Practical scenarios: what happens if you change your settings?

Take a mid-sized flat currently held at 19°C almost everywhere. The occupants complain about feeling cold when working on laptops in the living room. They own two portable electric heaters, used several hours daily in winter.

If that flat shifts to 20°C in the main room, 17°C in the hallway and 17°C in bedrooms, and removes the plug-in heaters from daily use, total energy consumption can fall despite the higher target in one zone. The central system, often gas or a heat pump, usually runs at a lower cost per unit of heat than small electric units.

In a larger house, zoning can also prevent empty guest rooms from being fully heated all winter. Those spaces can be kept at a frost-protection level or gently warmed only before visits, freeing more budget for comfort where the family actually spends time.

Key terms that keep coming up

Two expressions appear frequently in these debates and are worth clarifying.

Thermal comfort covers more than the number on the thermostat. It combines air temperature, surface temperature (walls and floors), humidity, clothing and how active you are. A slightly cooler room with no draughts can feel nicer than a warmer one with icy walls and air leaks.

Setpoint is the temperature you ask your heating system to aim for. If you set 20°C, the thermostat will try to keep the room around that value, switching the boiler or heat pump on and off as needed. Lowering the setpoint at night or when you are out is one of the simplest ways to save energy.

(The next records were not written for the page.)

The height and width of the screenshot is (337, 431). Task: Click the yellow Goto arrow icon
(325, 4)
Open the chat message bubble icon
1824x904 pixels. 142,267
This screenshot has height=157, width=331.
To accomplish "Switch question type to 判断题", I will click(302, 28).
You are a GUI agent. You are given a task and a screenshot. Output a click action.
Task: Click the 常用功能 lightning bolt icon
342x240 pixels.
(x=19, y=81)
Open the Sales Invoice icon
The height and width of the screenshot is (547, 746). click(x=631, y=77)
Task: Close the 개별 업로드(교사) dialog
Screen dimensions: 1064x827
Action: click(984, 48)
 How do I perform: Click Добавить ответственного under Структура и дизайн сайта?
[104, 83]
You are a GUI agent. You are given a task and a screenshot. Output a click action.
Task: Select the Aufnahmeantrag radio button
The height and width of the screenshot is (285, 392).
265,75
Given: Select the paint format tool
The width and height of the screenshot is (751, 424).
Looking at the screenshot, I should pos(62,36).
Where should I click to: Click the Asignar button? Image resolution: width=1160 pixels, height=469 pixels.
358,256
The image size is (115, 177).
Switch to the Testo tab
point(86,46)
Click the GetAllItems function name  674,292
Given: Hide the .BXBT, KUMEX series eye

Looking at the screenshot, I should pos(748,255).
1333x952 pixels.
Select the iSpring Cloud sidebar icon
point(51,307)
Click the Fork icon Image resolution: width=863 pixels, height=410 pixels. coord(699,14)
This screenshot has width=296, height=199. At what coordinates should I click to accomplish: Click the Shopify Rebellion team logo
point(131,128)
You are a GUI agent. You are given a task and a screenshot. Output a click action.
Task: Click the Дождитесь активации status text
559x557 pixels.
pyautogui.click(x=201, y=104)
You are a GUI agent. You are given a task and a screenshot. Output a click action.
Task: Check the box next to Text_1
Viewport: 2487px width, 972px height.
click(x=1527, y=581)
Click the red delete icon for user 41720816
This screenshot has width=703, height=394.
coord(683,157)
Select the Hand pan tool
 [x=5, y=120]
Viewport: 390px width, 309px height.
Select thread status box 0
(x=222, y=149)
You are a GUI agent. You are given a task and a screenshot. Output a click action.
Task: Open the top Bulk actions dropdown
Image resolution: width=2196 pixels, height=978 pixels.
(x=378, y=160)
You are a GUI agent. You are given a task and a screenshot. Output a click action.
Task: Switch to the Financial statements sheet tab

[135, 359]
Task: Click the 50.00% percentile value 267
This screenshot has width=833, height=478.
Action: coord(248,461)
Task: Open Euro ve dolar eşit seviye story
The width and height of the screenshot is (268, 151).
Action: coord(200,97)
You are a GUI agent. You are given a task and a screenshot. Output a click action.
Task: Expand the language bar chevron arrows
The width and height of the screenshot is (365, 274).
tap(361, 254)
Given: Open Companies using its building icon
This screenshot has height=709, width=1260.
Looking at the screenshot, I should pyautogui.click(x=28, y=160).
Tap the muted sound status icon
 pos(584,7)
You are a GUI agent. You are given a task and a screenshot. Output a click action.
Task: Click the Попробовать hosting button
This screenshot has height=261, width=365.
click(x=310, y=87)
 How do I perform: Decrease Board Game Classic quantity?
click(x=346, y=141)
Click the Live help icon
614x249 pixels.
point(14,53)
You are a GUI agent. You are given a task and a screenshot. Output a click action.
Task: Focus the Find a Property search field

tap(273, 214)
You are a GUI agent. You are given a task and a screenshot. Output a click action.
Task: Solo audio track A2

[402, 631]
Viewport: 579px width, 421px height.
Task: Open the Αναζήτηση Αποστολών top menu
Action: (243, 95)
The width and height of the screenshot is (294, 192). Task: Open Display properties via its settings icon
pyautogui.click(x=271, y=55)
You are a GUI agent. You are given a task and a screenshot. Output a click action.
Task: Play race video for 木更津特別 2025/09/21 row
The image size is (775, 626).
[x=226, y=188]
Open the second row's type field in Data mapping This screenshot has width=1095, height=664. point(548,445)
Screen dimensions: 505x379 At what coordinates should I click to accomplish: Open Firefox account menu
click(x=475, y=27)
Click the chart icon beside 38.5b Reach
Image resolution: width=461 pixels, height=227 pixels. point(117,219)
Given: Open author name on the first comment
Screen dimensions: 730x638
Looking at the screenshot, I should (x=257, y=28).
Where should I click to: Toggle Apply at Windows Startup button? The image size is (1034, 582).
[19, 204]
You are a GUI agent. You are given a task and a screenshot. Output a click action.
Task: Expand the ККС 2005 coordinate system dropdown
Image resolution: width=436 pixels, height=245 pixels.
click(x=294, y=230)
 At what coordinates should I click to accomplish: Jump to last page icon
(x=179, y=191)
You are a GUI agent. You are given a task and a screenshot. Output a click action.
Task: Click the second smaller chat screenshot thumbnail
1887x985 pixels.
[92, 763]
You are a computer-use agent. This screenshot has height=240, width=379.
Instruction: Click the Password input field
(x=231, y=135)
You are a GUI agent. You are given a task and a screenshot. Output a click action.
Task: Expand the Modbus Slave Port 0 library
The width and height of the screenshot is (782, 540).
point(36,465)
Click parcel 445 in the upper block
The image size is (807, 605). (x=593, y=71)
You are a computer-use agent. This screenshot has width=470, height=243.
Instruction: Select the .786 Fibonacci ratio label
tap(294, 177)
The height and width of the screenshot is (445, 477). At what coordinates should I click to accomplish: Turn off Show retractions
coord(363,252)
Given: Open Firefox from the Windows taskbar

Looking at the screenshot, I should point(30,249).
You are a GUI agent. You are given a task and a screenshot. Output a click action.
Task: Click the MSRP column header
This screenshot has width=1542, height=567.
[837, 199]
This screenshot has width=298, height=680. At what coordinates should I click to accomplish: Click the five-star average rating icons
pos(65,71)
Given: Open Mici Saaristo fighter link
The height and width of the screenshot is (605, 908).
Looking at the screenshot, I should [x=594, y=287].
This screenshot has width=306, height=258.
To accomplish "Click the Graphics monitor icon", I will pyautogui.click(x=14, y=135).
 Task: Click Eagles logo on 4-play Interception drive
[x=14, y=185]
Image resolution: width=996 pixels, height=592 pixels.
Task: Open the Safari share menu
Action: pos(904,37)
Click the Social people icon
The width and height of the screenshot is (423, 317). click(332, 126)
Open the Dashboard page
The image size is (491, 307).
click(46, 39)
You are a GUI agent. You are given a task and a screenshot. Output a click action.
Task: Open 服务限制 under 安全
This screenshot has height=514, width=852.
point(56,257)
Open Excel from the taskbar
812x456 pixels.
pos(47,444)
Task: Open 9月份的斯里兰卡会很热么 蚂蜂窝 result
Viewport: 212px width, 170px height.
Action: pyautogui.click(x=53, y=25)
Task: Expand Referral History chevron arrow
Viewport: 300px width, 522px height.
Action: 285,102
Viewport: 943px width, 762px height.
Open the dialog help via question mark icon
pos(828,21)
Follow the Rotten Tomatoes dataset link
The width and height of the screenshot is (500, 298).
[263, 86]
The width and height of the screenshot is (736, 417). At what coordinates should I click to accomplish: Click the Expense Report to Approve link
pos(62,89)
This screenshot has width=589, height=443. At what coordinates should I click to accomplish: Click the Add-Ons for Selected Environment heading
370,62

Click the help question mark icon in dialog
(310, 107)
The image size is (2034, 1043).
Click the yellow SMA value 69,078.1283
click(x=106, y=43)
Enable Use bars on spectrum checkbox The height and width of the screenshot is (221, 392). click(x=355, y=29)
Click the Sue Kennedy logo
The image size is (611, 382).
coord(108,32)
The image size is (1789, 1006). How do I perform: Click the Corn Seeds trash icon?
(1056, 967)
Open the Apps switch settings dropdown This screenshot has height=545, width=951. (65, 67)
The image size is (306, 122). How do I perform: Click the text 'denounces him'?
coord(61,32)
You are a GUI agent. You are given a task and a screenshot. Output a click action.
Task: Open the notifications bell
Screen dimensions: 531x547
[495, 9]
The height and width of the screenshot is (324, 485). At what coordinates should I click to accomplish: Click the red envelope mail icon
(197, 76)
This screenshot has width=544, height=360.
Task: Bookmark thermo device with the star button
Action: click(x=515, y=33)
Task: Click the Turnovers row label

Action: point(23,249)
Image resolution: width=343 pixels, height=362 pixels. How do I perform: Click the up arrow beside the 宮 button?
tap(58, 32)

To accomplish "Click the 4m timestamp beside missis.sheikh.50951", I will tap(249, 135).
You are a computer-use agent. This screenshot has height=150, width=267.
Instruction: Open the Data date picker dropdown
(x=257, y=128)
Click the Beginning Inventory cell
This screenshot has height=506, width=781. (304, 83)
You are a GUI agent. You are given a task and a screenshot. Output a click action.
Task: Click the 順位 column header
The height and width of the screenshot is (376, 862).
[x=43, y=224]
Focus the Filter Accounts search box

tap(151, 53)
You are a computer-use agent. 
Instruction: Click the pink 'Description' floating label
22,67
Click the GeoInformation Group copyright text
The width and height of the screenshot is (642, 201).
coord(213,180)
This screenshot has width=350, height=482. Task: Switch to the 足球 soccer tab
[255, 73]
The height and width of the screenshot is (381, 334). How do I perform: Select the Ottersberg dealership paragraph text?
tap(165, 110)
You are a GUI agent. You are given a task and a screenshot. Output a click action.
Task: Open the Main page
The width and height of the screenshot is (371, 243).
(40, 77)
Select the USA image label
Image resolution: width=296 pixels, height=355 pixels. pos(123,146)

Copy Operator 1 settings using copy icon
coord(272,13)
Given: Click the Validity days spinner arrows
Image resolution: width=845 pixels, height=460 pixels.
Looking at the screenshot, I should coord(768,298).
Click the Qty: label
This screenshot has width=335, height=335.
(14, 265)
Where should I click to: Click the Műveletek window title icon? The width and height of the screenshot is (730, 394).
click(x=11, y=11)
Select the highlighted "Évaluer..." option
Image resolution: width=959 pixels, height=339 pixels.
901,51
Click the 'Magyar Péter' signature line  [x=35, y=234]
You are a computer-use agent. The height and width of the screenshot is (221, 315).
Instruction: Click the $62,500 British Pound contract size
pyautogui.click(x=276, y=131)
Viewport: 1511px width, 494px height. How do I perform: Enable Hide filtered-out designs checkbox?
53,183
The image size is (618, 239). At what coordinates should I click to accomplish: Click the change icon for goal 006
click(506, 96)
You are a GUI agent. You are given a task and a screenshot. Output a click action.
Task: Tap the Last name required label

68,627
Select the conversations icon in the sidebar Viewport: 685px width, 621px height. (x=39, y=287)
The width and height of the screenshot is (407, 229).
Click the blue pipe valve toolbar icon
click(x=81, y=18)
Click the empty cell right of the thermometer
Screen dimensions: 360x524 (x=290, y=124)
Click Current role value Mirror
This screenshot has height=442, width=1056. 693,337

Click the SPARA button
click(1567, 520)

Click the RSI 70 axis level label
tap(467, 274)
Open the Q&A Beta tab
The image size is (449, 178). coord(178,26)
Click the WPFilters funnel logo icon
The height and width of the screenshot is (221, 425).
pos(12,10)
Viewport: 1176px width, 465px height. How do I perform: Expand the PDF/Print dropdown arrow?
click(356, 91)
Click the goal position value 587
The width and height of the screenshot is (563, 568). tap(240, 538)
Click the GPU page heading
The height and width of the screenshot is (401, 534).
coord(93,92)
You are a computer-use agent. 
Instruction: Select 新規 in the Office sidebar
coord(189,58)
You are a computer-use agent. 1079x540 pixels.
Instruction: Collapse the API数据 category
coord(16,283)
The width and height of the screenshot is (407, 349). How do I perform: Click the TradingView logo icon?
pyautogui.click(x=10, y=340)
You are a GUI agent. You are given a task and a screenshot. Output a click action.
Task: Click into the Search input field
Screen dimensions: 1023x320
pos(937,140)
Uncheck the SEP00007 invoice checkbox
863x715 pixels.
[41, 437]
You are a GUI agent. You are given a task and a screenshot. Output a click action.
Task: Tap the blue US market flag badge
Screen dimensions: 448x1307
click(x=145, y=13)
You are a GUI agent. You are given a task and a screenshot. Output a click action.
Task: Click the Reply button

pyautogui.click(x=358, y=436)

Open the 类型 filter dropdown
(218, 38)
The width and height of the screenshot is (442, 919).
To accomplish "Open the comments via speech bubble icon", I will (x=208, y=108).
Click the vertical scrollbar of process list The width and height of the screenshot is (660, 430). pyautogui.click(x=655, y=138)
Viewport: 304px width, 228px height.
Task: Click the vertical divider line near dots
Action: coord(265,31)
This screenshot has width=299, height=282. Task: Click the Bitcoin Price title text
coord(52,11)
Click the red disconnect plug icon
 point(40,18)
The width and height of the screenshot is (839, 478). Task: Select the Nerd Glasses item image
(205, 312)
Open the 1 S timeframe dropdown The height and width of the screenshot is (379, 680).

Combining habits, clothing and tech

Temperature recommendations are not meant to ignore clothing. A light jumper or warm socks can extend your comfort range at 20°C and reduce the urge to crank the heating still higher. On the flip side, wearing summer clothes indoors in January will push your setpoint upwards and shrink any savings.

For households looking for a realistic compromise, specialists often suggest this trio: adopt the 20°C target in main living spaces, cool bedrooms slightly at night, and use programmable controls rather than manual on/off switches. That mix usually keeps both bills and shivers under control, without clinging to the old 19°C mantra at all costs.